Patchwork raw-posix: Support discard on more filesystems

login
register
mail settings
Submitter Kusanagi Kouichi
Date Jan. 5, 2013, 12:05 p.m.
Message ID <20130105120511.388913E403B@msa101.auone-net.jp>
Download mbox | patch
Permalink /patch/209666/
State New
Headers show

Comments

Kusanagi Kouichi - Jan. 5, 2013, 12:05 p.m.
Linux 2.6.38 introduced the filesystem independent interface to
deallocate part of a file. As of Linux 3.7, btrfs, ext4, ocfs2,
tmpfs and xfs support it.

Signed-off-by: Kusanagi Kouichi <slash@ac.auone-net.jp>
---
 block/raw-posix.c |   22 ++++++++++++++++++++--
 configure         |   19 +++++++++++++++++++
 2 files changed, 39 insertions(+), 2 deletions(-)
Stefan Hajnoczi - Jan. 7, 2013, 1:54 p.m.
On Sat, Jan 05, 2013 at 09:05:10PM +0900, Kusanagi Kouichi wrote:
> @@ -1098,15 +1101,30 @@ static int xfs_discard(BDRVRawState *s, int64_t sector_num, int nb_sectors)
>  static coroutine_fn int raw_co_discard(BlockDriverState *bs,
>      int64_t sector_num, int nb_sectors)
>  {
> -#ifdef CONFIG_XFS
> +#if defined(CONFIG_FALLOCATE_PUNCH_HOLE) || defined(CONFIG_XFS)
>      BDRVRawState *s = bs->opaque;
> +#endif
> +    int ret = 0;
>  
> +#ifdef CONFIG_FALLOCATE_PUNCH_HOLE
> +    do {
> +        if (fallocate(s->fd, FALLOC_FL_PUNCH_HOLE | FALLOC_FL_KEEP_SIZE,
> +                      sector_num << BDRV_SECTOR_BITS,
> +                      nb_sectors << BDRV_SECTOR_BITS) == 0) {
> +            return 0;
> +        }
> +    } while (errno == EINTR);

Is fallocate(fd, FALLOC_FL_PUNCH_HOLE) a blocking operation?

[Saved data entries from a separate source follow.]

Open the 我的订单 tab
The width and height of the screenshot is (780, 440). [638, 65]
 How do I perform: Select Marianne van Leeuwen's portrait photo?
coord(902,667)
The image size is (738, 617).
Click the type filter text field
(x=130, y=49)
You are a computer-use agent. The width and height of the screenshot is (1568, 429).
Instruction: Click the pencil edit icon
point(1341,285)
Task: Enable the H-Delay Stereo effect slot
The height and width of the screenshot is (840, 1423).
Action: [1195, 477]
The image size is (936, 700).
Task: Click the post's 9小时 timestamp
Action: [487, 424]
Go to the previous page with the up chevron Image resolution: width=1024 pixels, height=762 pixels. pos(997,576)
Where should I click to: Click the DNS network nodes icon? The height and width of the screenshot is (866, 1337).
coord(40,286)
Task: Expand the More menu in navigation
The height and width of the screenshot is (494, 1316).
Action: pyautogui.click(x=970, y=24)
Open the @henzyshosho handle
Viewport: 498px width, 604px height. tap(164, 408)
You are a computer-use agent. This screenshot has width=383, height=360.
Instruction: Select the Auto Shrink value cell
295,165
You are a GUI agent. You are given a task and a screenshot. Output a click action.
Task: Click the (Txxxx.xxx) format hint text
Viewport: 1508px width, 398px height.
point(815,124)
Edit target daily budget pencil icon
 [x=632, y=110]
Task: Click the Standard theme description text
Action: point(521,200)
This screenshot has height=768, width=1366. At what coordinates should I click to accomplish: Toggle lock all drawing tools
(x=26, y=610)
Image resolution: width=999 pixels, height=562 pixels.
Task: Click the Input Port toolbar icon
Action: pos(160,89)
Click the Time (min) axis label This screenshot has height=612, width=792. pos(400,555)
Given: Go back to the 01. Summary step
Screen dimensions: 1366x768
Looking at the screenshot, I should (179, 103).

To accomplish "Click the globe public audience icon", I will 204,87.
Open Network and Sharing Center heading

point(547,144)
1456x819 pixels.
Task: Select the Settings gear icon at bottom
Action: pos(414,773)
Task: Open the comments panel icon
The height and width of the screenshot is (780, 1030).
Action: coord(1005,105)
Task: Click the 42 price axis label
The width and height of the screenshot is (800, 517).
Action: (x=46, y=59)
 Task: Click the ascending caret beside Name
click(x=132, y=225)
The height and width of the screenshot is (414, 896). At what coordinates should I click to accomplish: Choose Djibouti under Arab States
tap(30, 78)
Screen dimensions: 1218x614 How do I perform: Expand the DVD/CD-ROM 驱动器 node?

If yes, we need to perform this call in an aio worker thread (see
read/write/flush/ioctl in block/raw-posix.c).  Failure to do this means
QEMU and the guest will be blocked during fallocate and this causes poor
performance.

Stefan
Paolo Bonzini - Jan. 9, 2013, 11:02 a.m.
Il 05/01/2013 13:05, Kusanagi Kouichi ha scritto:
> Linux 2.6.38 introduced the filesystem independent interface to
> deallocate part of a file. As of Linux 3.7, btrfs, ext4, ocfs2,
> tmpfs and xfs support it.
> 
> Signed-off-by: Kusanagi Kouichi <slash@ac.auone-net.jp>
> ---
>  block/raw-posix.c |   22 ++++++++++++++++++++--
>  configure         |   19 +++++++++++++++++++
>  2 files changed, 39 insertions(+), 2 deletions(-)
> 
> diff --git a/block/raw-posix.c b/block/raw-posix.c
> index 87d888e..66ba0b5 100644
> --- a/block/raw-posix.c
> +++ b/block/raw-posix.c
> @@ -59,6 +59,9 @@
>  #ifdef CONFIG_FIEMAP
>  #include <linux/fiemap.h>
>  #endif
> +#ifdef CONFIG_FALLOCATE_PUNCH_HOLE
> +#include <linux/falloc.h>
> +#endif
>  #if defined (__FreeBSD__) || defined(__FreeBSD_kernel__)
>  #include <sys/disk.h>
>  #include <sys/cdio.h>
> @@ -1098,15 +1101,30 @@ static int xfs_discard(BDRVRawState *s, int64_t sector_num, int nb_sectors)
>  static coroutine_fn int raw_co_discard(BlockDriverState *bs,
>      int64_t sector_num, int nb_sectors)
>  {
> -#ifdef CONFIG_XFS
> +#if defined(CONFIG_FALLOCATE_PUNCH_HOLE) || defined(CONFIG_XFS)
>      BDRVRawState *s = bs->opaque;
> +#endif
> +    int ret = 0;
>  
> +#ifdef CONFIG_FALLOCATE_PUNCH_HOLE
> +    do {
> +        if (fallocate(s->fd, FALLOC_FL_PUNCH_HOLE | FALLOC_FL_KEEP_SIZE,
> +                      sector_num << BDRV_SECTOR_BITS,
> +                      nb_sectors << BDRV_SECTOR_BITS) == 0) {

The last argument needs a cast to int64_t.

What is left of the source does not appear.